Platelet Rich Plasma
We now know plasma contains more than 300 growth factors, including the keratinocyte growth factor, stem cells (21) (CD44+, CD90+), and signalisation molecules: CD9, CD- W17, CD41, CD42a-d, CD51, CD-W60, CD61, CD62P, CD63. As well as other chemokines and cytokines: fibrin, fibronectin, vitronectin, Epinephrine, SDF-1 (stromal cell-derived factor).
Uebel et al.6 have shown that storing hair grafts in PRP can enhance graft survival, improve hair density and stimulate the growth of transplanted follicular units.
Following this, Li ZJ et al.7 published their results on the use of PRP as a potential therapeutic tool for promoting hair growth. Takikawa8 wrote: ‘Activated PRP increased the proliferation of DP (dermal papilla) cells and stimulated extracellular signal-regulated kinase (ERK) and Akt signalling. Fibroblast growth factor 7 (FGF-7) and beta-catenin, which are potent stimuli for hair growth, were up-regulated in DP cells. The injection of mice with activated PRP induced faster telogen-to-anagen transition than was seen on control mice.’
In their 2009 study, Greco and Brandt9 observed at 3 months an increase in hair density of 18.8% and 29% at 9 months.
In 2013, Trink et al.10 conducted a very in-depth and the first-ever pilot study to evaluate the efficacy and safety of PRP for the treatment of alopecia areata (AA) in a randomised, double-blinded, placebo and active- controlled, half-head, parallel-group.

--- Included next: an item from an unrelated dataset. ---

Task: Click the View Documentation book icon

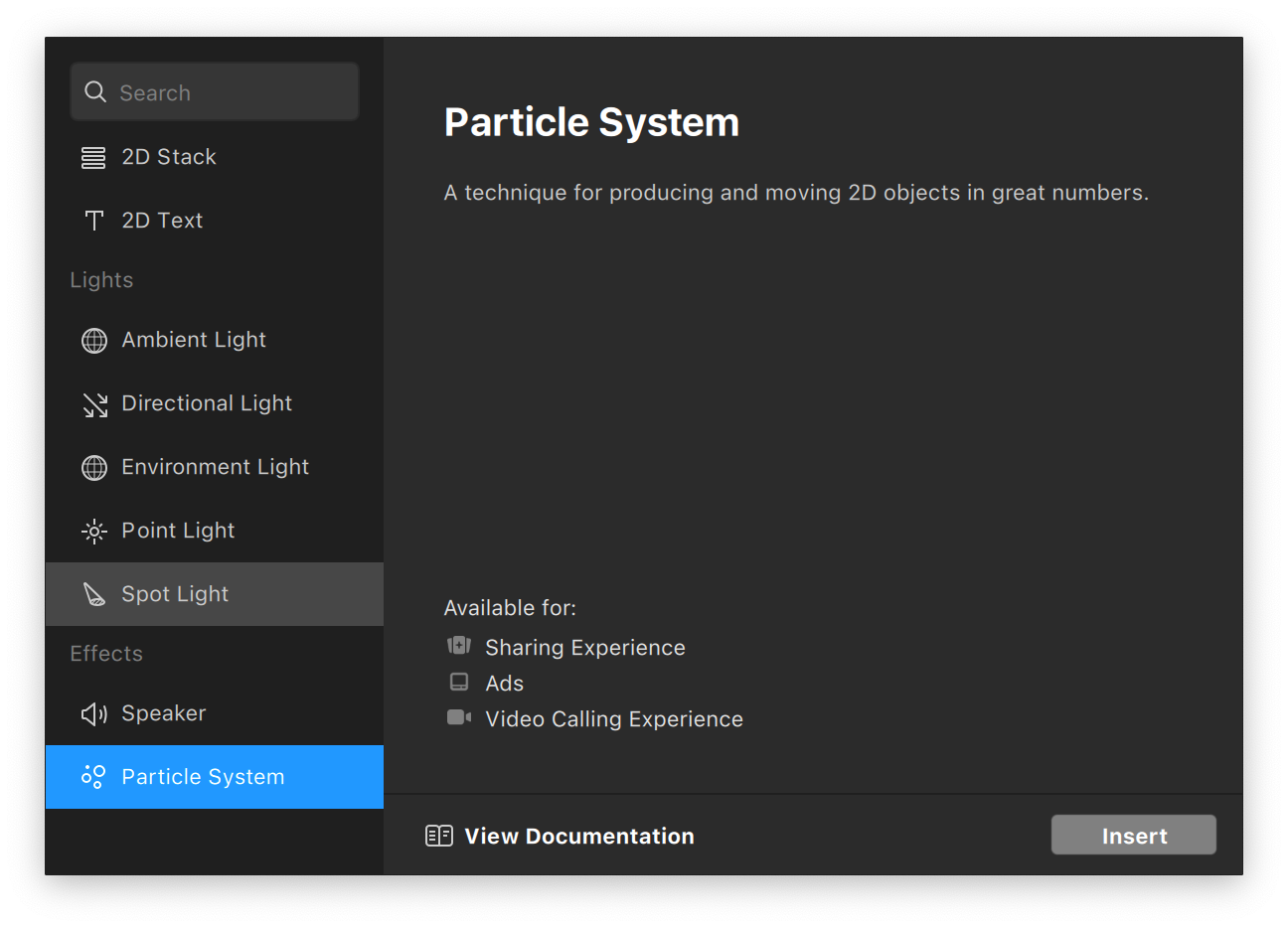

A total of 45 AA patients (males and females) were randomised to receive intralesional injections of PRP, triamcinolone acetonide (TrA) or placebo on one half of their scalp. The other half was not treated.
A total of three treatments were given to each patient, with an interval of one month between treatments. The endpoints were hair regrowth, hair dystrophy (as measured by dermoscopy), burning/itching sensation, and cell proliferation (measured by Ki-67). The monoclonal antibody was used to determine the numbers of cycling cells in hair follicles both in alopecia areata and in normal scalp skin.
Patients were evaluated at four points in time: T0 = beginning of study, T1 = 2 months, T2 = 6 months, T3 = 12 months.
Each patch was digitally macro-photographed, measured, and evaluated by three independent evaluators who were unaware of the treatment modalities. The SALT score was used, which represents hair regrowth as a percentage of change from baseline.
The percentage of dystrophic hairs was evaluated on a four point scale:
■ 0 = no dystrophic hairs
■ 1 = 1-29% dystrophic hairs
■ 2 = 30-50% dystrophic hairs
■ 3 = >50% dystrophic hairs.
The conclusions cannot be challenged. The treatment with both TrA and PRP led to significant hair regrowth in AA lesions when compared to placebo. Both treatments also led to increased hair regrowth when compared to the untreated side of the scalp. However, patients treated with PRP had significantly increased hair regrowth when compared with those treated with TrA.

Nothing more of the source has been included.